Laparoscopic surgery is a viable treatment option for intra-thoracic stomach (ITS); however doubts have been raised regarding its efficacy. Routine use of mesh has been advocated. The aim of this study is to look at long term objective and symptomatic outcomes after repair of ITS with selective use of mesh and fundoplication.
A retrospective review of prospectively collected data was performed to identify patients who underwent surgical treatment of ITS from Jan 2004 to Sep 2008 at Creighton University Medical Center. ITS was defined as herniation of greater than 75% of the stomach into the chest on a barium swallow. A standardized foregut symptom questionnaire was administered along with contrast study at 1, 3 and 5 yrs post-surgery.

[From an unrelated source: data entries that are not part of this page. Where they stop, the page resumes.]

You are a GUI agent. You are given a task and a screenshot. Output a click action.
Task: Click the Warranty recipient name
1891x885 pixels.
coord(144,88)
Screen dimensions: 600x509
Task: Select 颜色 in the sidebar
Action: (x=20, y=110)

Sixty-nine patients with a mean age of 71.2 years (44-88) had surgical treatment of ITS. There were 46 (67%) females. There were 7 trans-thoracic and 62 trans-abdominal repairs (59 laparoscopic and 3 open conversions). There was one intra-op death due to bleeding. Anti-reflux surgery was performed in 38 patients (21 Nissen, 13 Toupet, 1 Dor and 3 Roux-en-Y gastric bypass). Of these 10 patients also had Collis gastroplasty for a short esophagus. In the remaining 30 patients excision of the hernia sac and crural repair was done. Mesh was used in 6 (8.7%) patients for crus reinforcement. Objective follow-up was available for 89%, 76% and 75% at 1, 3 and 5 years respectively. There were 7% (4/59) radiological failures (one patient required emergent re-operation) within the first year. No additional recurrences were noted at 3 and 5 years. There was no significant difference in mean symptom and satisfaction scores or use of PPI between the patients with and without fundoplication. Mean satisfaction scores were 9.4, 9.0 and 9.3 at 1, 3 and 5 years respectively
Laparoscopic repair of ITS is feasible, safe and durable with selective use of mesh and fundoplication and results in a high degree of patient satisfaction. Low recurrence rates at 1 year were achieved with no incremental failures up to 5 years. Longer follow-up with larger number of patients is needed to confirm these findings.